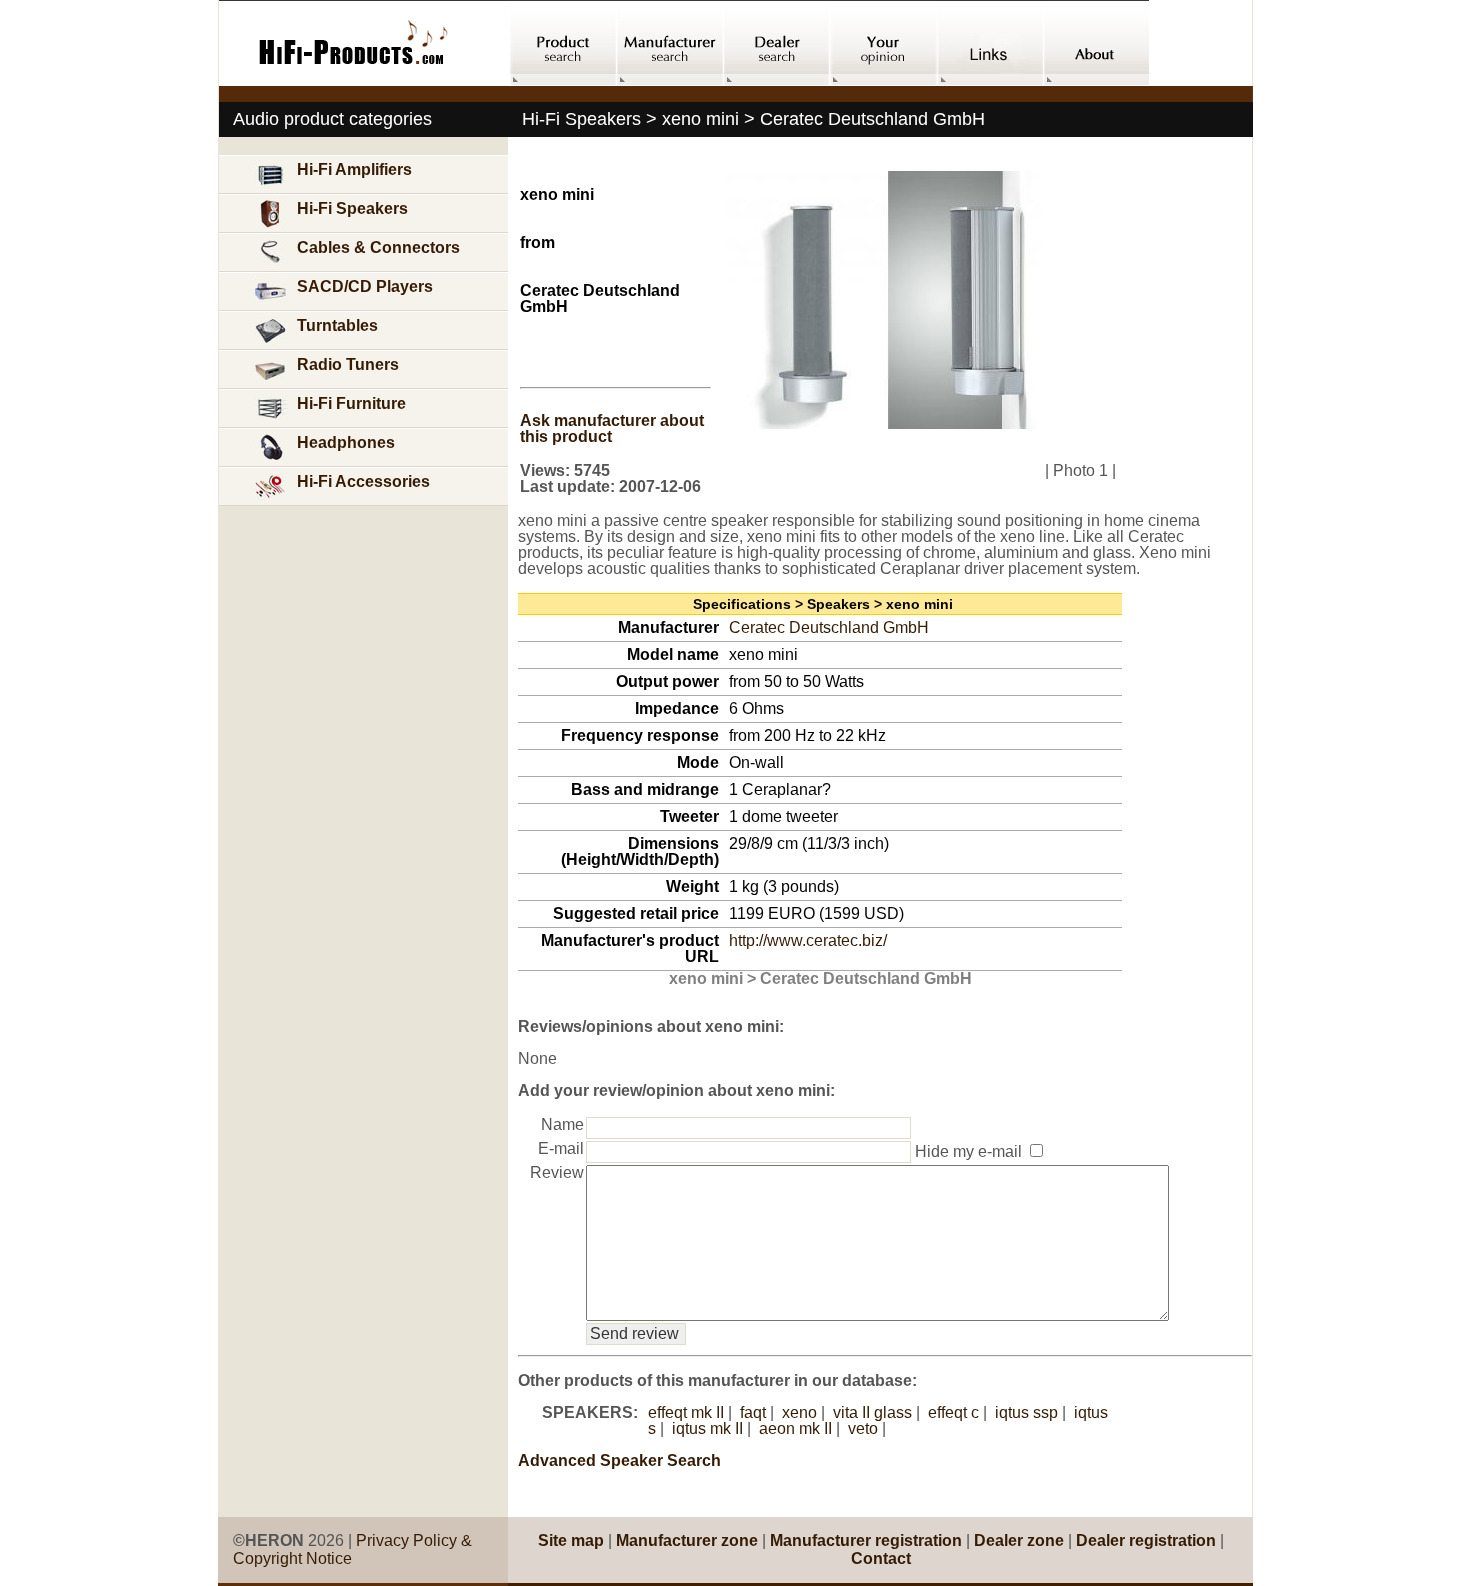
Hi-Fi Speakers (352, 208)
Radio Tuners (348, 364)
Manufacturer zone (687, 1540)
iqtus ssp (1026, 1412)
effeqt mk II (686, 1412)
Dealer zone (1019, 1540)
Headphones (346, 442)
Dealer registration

# [Assignment]
For this exercise, please copy exactly the lines from the one holding "iqtus ssp (1026, 1412)" through the end of the records, the first and last included.

# [Exercise solution]
iqtus ssp (1026, 1412)
effeqt mk II (686, 1412)
Dealer zone (1019, 1540)
Headphones (346, 442)
Dealer registration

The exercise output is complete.